# Directions
Below are the records; give again exactly the lines from the one containing "Viewport: 960px width, 1005px height." through the one containing "the Jerk encouragement", leaving out pictures.

# Provided records
▬▬▬▬▬▬▬▬▬▬
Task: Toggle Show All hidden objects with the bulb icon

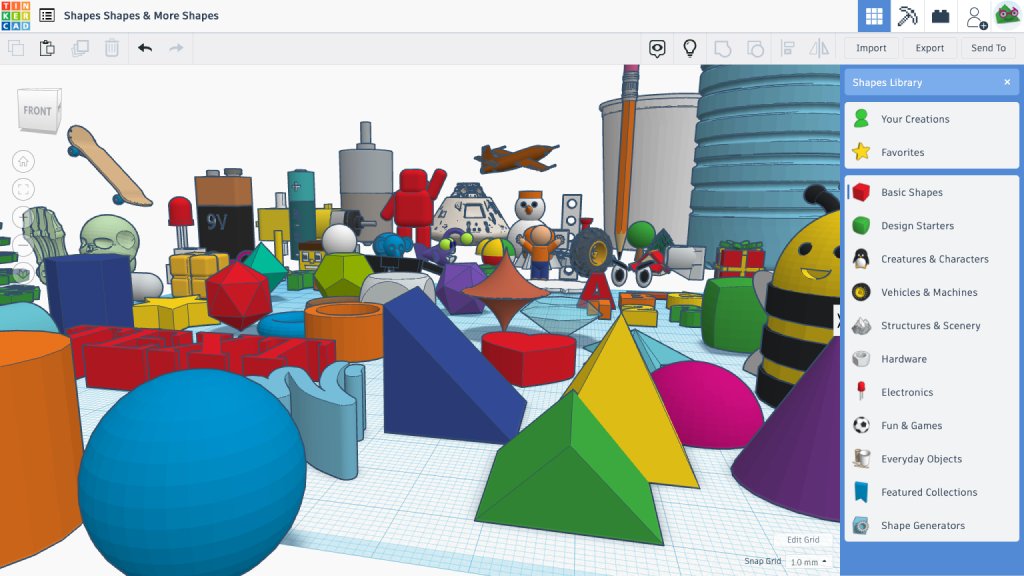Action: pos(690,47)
▬▬▬▬▬▬▬▬▬▬
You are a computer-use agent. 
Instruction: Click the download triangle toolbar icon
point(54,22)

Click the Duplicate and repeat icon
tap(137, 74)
▬▬▬▬▬▬▬▬▬▬
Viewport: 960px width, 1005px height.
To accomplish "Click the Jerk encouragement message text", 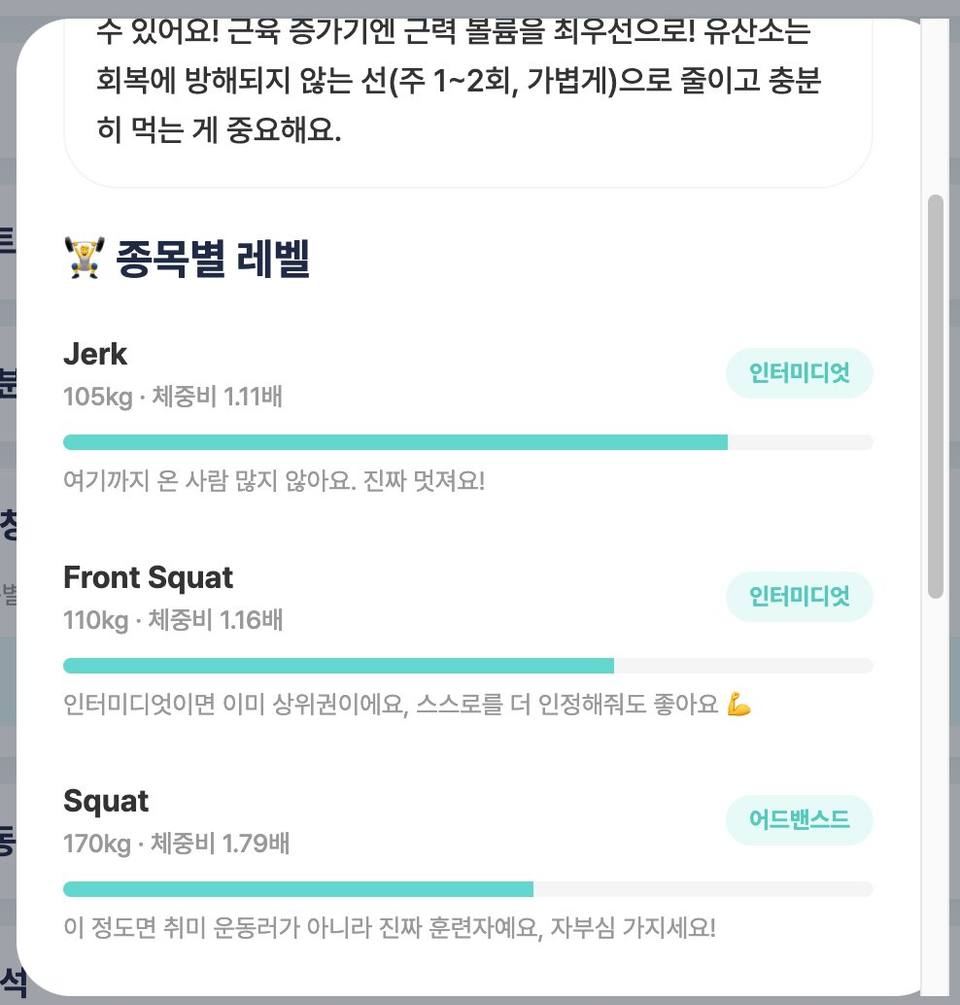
▬▬▬▬▬▬▬▬▬▬
# Written solution
Viewport: 960px width, 1005px height.
To accomplish "Click the Jerk encouragement message text", 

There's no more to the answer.